== What you need to do ==
Please return every line in the entries below with the word "link" in it.

Stored records:
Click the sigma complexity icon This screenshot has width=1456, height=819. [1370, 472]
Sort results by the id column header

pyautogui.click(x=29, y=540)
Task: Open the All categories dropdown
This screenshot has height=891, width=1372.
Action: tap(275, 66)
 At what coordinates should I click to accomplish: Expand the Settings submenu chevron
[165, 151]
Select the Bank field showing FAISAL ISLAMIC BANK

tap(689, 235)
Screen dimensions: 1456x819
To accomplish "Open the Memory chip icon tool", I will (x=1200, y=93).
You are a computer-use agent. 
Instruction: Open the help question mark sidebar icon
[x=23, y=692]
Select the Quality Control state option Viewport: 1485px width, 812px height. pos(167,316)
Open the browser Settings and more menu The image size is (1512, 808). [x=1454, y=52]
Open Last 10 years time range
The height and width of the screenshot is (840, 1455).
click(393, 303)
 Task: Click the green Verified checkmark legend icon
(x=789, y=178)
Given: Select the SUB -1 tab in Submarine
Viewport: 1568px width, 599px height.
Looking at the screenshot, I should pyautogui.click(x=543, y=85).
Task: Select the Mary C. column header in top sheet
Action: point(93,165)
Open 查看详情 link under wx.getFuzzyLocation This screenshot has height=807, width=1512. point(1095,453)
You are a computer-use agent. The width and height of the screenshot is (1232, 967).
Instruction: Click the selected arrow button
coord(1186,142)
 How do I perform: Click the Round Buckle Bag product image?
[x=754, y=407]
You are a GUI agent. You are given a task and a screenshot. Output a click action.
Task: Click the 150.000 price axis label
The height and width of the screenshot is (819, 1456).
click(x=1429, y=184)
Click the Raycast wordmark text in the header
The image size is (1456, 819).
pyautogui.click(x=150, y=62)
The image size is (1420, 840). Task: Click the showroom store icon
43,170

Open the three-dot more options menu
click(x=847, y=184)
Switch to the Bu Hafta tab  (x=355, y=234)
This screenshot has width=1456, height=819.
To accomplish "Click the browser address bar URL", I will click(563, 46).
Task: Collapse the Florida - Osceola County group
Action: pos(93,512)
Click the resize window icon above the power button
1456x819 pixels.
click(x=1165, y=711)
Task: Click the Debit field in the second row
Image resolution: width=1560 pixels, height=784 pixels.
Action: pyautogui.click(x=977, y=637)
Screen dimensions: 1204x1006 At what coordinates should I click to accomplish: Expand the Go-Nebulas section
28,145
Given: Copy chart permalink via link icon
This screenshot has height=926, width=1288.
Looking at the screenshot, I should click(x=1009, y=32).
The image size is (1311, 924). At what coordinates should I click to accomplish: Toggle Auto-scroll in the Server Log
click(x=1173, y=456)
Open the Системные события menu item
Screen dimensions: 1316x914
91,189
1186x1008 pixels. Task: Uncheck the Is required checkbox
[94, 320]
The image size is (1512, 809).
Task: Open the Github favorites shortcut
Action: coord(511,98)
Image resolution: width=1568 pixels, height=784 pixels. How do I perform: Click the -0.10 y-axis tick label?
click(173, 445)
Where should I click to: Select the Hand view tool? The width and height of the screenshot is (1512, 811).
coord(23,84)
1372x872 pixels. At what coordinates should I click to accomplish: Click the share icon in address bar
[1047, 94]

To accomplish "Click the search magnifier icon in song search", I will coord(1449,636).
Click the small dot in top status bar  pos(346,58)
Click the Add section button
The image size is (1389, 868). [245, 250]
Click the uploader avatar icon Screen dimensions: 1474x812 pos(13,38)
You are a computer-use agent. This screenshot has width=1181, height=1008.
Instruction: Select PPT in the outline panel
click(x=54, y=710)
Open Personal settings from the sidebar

== Response box ==
Open 查看详情 link under wx.getFuzzyLocation This screenshot has height=807, width=1512. point(1095,453)
Given: Copy chart permalink via link icon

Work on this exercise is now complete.